By 1953, the ENIAC added a 100-word magnetic-core memory system built by the Burroughs corporation, which performed the same function as today's RAM. Around the same time, in 1951, the first tape storage system arrived for the UNIVAC I, the first computer system commercially available in the USA. Using a half-inch wide nickel-plated phosphor bronze recording medium, this UNISERVO drive could store 128 characters per inch at 12,800 characters per second.
However, IBM's magnetic tape design became the standard, with tape lengths up to 2,400ft, moving up to 3,600ft in the 1980s. The capacity increased over time, starting at 200 six-bit characters per inch for the first seven-track designs and culminating in 6,250 8-bit characters using the group-coded recording encoding system and nine-track tape. With a 2,400ft tape this equates to 5MB capacity for the initial version, rising to 140MB for the final iteration, which was still in use in the 1980s. Modern descendants of tape remain a valid choice for huge storage, with the roadmap for the LTO format extending to 192TB cartridges and Sony demonstrating tape storage cartridges capable of 330TB capacity in 2017.
In the 1970s and 1980s, punch cards and magnetic tape were still being used for storage and data entry. But a much faster alternative had already been in existence since the mid-1950s the hard disk. However, the first IBM 350 RAMAC was the size of two full-height refrigerators and contained 50 platters each with a 24in diameter wider than a dart board. Each IBM 350 had a similar 5MB capacity as a 2,400ft reel of tape during the same era (equivalent to 64,000 punch cards). But it could access a record in 600 milliseconds, whereas a tape drive might take six minutes to get from one end to the other of a 2,400ft reel.
By the 1960s, hard disk platters had shrunk to 14in diameter and a removable format providing 2MB per pack had arrived, with each pack about the size of a cake box. In 1980, Shugart Technology (later to become Seagate Technology) created a much smaller 5.25in variant with 5MB capacity, but most personal computers in this era relied on the floppy disk. This started off as an 8in design in 1973 with a 237.25KB formatted capacity, then shrank to 5.25in in 1976 with 87.5KB formatted capacity. In the early 1980s the 3.5in floppy arrived, although this coexisted with the 5.25in variety for some time. The most popular PC version offered 360KB capacity in single-sided variant, eventually reaching 1.44MB in high-density format and 2.88MB in extra-high density format.

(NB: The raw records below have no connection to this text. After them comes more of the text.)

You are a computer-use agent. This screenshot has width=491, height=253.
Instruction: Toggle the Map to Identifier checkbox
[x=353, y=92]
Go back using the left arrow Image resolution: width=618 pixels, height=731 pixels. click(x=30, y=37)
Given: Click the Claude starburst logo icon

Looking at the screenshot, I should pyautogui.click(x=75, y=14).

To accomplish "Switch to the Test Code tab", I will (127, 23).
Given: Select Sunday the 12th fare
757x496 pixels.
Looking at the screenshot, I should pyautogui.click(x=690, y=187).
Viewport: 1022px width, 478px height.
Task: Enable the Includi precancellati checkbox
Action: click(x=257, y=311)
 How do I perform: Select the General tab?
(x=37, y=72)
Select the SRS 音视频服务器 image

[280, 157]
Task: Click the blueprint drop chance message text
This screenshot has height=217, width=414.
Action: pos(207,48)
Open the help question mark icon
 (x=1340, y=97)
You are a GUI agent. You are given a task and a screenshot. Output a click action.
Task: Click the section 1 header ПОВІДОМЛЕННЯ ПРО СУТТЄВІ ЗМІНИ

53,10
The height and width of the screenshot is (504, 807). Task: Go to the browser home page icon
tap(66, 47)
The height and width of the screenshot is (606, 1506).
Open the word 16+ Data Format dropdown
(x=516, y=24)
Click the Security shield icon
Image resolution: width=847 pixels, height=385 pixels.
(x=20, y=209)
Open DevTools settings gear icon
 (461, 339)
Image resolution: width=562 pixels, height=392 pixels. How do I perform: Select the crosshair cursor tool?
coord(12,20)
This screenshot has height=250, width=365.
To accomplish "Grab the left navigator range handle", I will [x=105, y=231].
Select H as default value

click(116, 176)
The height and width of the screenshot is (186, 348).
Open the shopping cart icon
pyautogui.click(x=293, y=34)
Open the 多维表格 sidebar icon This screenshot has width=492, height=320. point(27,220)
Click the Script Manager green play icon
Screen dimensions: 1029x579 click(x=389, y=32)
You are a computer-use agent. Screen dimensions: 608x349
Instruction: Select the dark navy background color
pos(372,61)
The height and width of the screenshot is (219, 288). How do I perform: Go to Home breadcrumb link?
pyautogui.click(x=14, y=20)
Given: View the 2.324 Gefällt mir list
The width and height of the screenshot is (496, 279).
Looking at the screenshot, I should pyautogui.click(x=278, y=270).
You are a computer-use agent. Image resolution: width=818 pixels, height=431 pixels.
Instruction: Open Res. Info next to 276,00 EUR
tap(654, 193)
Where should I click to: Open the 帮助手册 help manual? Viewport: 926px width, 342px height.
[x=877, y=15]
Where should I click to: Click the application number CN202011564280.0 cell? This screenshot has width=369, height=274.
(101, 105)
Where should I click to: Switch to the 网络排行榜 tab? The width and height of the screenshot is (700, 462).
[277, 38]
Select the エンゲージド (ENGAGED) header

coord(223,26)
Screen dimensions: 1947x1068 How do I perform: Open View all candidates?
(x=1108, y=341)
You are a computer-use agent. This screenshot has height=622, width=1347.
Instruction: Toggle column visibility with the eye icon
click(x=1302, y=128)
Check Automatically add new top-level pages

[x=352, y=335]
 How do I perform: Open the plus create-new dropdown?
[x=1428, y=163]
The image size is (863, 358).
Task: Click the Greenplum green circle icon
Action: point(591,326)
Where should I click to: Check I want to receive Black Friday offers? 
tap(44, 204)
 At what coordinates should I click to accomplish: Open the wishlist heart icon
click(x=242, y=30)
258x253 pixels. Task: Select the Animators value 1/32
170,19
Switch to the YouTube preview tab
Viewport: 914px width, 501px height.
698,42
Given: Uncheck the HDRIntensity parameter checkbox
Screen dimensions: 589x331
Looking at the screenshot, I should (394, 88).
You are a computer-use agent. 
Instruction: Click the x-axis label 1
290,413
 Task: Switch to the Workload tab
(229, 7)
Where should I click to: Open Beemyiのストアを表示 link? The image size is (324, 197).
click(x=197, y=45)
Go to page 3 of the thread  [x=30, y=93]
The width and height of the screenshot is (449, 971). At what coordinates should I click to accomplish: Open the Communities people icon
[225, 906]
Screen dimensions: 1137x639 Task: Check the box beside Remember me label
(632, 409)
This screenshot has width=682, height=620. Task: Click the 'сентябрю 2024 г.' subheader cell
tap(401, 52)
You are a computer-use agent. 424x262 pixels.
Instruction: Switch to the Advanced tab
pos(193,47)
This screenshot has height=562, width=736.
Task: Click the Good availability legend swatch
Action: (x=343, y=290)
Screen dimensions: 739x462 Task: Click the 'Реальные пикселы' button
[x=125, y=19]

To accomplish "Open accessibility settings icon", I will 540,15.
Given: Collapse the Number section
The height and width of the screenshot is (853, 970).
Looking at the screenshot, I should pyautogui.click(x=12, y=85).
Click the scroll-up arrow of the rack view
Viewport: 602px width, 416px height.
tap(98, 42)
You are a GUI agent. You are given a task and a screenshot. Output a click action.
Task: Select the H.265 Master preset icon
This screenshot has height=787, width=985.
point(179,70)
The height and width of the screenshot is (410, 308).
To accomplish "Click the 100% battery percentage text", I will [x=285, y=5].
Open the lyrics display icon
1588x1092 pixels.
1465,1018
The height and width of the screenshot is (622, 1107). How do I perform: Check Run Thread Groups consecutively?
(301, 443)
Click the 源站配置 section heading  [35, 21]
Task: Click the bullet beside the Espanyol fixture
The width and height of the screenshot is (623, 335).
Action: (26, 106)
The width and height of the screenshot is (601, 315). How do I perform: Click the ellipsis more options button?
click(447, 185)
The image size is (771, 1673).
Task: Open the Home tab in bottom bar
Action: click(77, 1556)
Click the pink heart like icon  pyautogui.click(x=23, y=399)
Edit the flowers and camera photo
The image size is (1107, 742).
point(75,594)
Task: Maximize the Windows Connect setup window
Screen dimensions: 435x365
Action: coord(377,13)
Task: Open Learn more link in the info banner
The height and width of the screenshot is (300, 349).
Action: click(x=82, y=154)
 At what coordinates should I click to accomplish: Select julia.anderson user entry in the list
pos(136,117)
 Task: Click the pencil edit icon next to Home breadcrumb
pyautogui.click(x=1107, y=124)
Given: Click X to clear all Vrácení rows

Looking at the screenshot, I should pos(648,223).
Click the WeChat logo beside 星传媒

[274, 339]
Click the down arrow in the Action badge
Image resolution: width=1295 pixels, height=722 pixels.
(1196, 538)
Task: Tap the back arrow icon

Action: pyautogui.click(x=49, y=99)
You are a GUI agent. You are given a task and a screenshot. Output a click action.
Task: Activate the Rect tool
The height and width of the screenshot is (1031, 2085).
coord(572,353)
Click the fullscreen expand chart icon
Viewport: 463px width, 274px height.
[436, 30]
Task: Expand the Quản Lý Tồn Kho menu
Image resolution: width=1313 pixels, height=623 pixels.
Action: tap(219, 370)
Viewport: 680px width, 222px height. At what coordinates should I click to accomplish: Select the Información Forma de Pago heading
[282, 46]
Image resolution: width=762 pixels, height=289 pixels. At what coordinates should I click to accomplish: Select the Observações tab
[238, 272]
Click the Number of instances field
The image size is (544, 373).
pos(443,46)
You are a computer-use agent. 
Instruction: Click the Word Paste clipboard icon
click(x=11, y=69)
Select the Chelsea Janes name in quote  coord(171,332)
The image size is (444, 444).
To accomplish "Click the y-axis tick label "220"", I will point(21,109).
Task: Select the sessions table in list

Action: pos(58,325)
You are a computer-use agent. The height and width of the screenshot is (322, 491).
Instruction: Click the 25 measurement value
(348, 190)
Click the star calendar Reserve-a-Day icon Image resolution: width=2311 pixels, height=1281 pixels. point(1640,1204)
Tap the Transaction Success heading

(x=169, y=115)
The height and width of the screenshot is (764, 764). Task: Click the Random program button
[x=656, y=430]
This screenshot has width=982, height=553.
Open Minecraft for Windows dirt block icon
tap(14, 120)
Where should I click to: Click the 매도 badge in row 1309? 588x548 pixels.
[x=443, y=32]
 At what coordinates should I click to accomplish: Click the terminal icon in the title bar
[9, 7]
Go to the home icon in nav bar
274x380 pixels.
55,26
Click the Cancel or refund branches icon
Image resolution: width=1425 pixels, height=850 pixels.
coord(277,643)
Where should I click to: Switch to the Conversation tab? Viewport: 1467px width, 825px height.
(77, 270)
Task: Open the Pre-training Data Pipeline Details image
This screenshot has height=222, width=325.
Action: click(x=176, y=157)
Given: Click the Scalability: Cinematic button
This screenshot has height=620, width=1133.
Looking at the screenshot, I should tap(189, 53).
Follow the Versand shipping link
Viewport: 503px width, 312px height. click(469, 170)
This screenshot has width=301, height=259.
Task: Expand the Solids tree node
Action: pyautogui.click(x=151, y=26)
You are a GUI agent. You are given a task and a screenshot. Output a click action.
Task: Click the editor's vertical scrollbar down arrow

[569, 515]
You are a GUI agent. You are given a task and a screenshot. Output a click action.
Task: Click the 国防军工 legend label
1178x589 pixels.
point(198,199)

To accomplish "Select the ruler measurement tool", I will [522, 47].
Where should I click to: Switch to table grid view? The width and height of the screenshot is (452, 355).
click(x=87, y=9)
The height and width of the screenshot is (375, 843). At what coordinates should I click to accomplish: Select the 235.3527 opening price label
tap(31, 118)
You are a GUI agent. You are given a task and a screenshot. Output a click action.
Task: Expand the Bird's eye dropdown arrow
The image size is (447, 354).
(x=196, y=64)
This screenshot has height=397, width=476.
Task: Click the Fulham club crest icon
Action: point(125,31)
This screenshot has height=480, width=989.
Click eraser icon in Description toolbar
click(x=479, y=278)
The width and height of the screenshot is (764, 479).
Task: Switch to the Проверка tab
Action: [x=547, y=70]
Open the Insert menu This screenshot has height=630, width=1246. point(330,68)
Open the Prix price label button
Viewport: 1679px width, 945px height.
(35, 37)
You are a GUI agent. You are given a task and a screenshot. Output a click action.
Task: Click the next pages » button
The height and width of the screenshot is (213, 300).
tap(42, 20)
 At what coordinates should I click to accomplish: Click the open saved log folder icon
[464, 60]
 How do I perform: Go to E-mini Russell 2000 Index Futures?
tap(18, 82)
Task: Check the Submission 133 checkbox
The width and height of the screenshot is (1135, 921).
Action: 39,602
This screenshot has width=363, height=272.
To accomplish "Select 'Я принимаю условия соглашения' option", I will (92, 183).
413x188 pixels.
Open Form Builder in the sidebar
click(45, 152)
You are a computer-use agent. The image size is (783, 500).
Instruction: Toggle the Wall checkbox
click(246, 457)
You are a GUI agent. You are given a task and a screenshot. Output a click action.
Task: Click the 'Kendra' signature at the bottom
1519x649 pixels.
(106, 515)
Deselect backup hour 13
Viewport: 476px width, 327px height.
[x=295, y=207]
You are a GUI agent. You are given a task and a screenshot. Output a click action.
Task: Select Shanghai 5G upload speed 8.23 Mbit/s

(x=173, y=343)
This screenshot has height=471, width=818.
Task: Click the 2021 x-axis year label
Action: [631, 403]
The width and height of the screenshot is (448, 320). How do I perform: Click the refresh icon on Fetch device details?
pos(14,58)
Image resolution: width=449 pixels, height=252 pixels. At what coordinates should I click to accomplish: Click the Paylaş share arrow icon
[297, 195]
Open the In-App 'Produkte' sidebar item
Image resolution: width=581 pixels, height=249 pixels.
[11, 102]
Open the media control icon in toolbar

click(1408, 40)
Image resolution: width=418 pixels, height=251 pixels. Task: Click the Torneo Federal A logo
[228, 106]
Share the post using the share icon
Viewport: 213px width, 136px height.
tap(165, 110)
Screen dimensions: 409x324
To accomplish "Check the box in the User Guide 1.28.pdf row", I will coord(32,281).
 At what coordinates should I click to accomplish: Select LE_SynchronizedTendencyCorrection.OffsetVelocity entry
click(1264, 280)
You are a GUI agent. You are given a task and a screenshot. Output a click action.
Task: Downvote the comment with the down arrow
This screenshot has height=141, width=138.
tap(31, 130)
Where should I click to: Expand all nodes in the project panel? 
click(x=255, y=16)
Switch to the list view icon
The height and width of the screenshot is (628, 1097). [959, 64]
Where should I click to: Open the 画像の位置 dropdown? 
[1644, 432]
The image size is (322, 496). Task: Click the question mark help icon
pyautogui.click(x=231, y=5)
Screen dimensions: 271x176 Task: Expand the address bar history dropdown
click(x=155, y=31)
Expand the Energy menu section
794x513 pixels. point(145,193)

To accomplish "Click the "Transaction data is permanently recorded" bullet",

There have been numerous variants on the themes of these technologies over the years, including the LS-120 floppy offering 120MB, the magneto-optical MiniDisc, SyQuest removable hard drives, Iomega's Zip and Rev drives, as well as rewritable optical CD, DVD, Blu-ray and HD-DVD formats that seemed very important for a few years but are scarcely used today. However, during the last decade the main storage choice for personal computers and servers has been between new generations of hard disk and Flash memory-based solid-state disks (SSDs).
Hard disks are still readily available in 3.5in and 2.5in formats, with standard rotational speeds ranging from 5,400 to 15,000rpm. The demise of the hard disk has been considered imminent for at least 15 years, but it hasn't happened yet. For a start, the longitudinal magnetic grain technology used in hard disks appeared to be reaching the extent of its abilities according to the laws of physics. But reorienting the grains in a perpendicular fashion has allowed hard drives to reach 12TB in capacity in 2018, so HDDs continue to progress as a cost-effective mass storage medium.
Nevertheless, ever since SSDs became available as desktop and server drives around 2006, it has been clear that the dominance of the hard disk would slowly be eroded. Although the cost per megabyte of SSDs is still an order of magnitude greater than HDDs, the latest NVMe M.2 SSDs offer sustained reading throughputs in excess of 3,000MB/sec, 10-15 times what the fastest hard disks can muster, and access times are 100 times quicker.
Performance is not the only reason to choose SSDs, either, particularly for data centres. A typical hard disk will consume 5-10W when in use, and not that much less when idle unless spun down. An SSD, in contrast, uses less than a Watt when idle and a few Watts in use. This has a knock-on effect for how much heat they produce as well. As a result, all-Flash SSD arrays are gaining ground for business storage, since the running costs will be a lot lower and performance much higher, whilst over-provisioning alongside sophisticated controller technology can provide mean time before failure (MTBF) ratings on par with hard disks as well.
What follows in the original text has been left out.